It’s easy to ignore survival tips when it feels like you have heard them all before. Fortunately Popular Mechanics has some truly useful and unique survival advice. Many of the articles stress that it is possible to “thrive – not just survive” in an emergency situation.
In How to Stock Your Disaster Pantry, the article provides links to help calculate real-world daily calorie needs so you can better gauge how much food will be needed per day.
In How to Survive Absolutely Anything, the article gives supremely useful tips for last-minute preparations with severe weather approaching. Highlights include:
- Fill up every available basin with water
- Plug in every rechargeable device you own to top off the batteries
- Enhance your First Aid kit with items like duct tape and superglue
Instead of battling the crowds for limited supplies left on local store shelves, the author suggests taking advantage of speedy delivery from websites like Amazon to deliver much needed goods in the days leading up to a storm.
In 11 Things to do Before (and After) an Earthquake Strikes, the article details how to make an instant porta-potty with a trash bag and cat litter.

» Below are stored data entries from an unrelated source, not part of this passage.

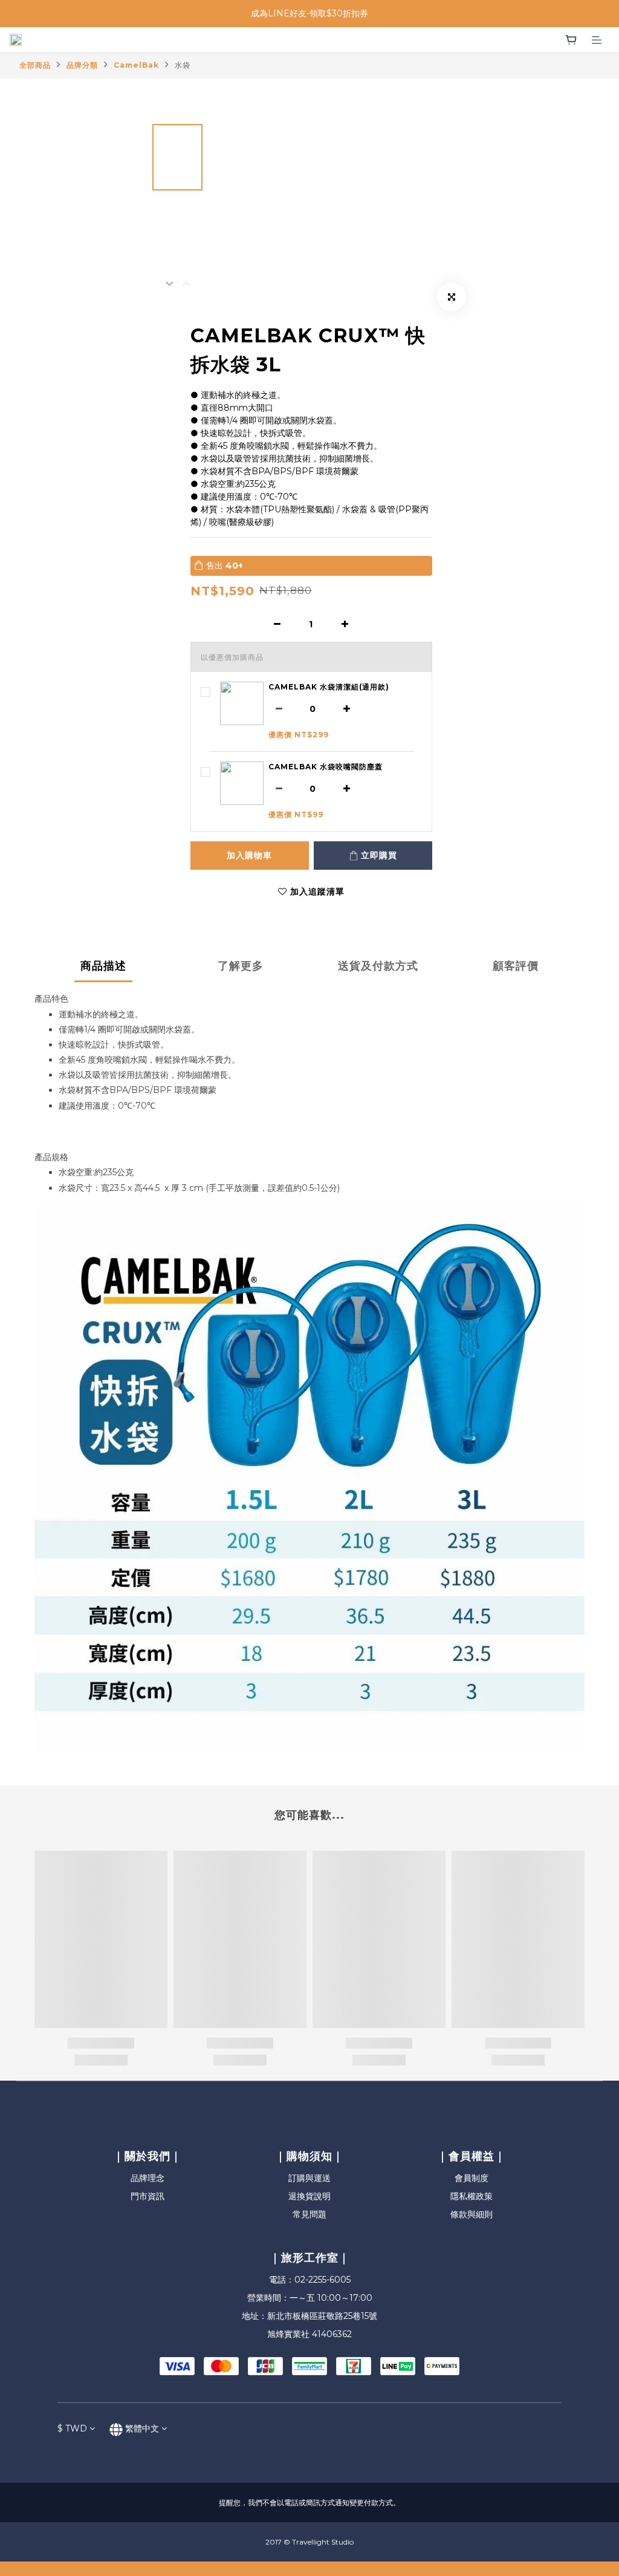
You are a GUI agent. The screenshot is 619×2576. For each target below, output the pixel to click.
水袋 (182, 65)
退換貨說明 (309, 2196)
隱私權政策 (471, 2196)
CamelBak (136, 65)
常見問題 (309, 2214)
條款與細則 (471, 2214)
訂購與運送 (309, 2178)
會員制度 (471, 2178)
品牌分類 (82, 65)
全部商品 (35, 65)
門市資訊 (147, 2196)
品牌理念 (147, 2178)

It seems obvious now that pretty much any disaster situation can use the aid of search and rescue dogs. It’s amazing to learn just how rare those highly trained dogs used to be. It’s even more impressive to learn how one woman’s quest to improve the training and availability of those dogs has transformed the industry.
Buzz Feed has a great article about Wilma Melville, the woman responsible for creating the nation’s first centralized search and rescue dog training center.
Wilma Melville was one of the civilian handlers for FEMA’s Search-and-Rescue (SAR) dog teams in 1995. For her first major deployment, she was dispatched with her dog Murphy to the Alfred P. Murrah federal building in Oklahoma City after it had been blown up. When Melville arrived she expected to be among the most inexperienced handlers there, but when she realized she was not it alarmed her greatly.
Melville had witnessed task forces combing the Oklahoma site with untrained dogs on leashes. She noted that some of the other civilian handlers didn’t understand the complex physics of a building collapse well enough to deploy their dogs in the most likely places to find survivors.
Melville returned home determined that something needed to be done to foster better training and funding. At the time there were only about 15 FEMA Advanced Certified teams like Melville and Murphy in the entire country.
She founded the National Disaster Search Dog Foundation (SDF), which has pioneered evaluation and training techniques to meet the country’s ever-growing need for SAR dogs.
There are now 263 FEMA-certified search and rescue dogs in the United States, ready to respond in minutes to disasters around the nation and the globe. Of those 263 dogs, 43 were trained by SDF.
Melville has big plans for the SDF as it grows. Its new 125-acre training grounds are expected to contain a 40-dog kennel, a half-destroyed suburban neighborhood with houses and all, derailed train cars, an indoor “disaster dome” training facility that can simulate winter weather, classrooms with video links for training dogs around the world, and more.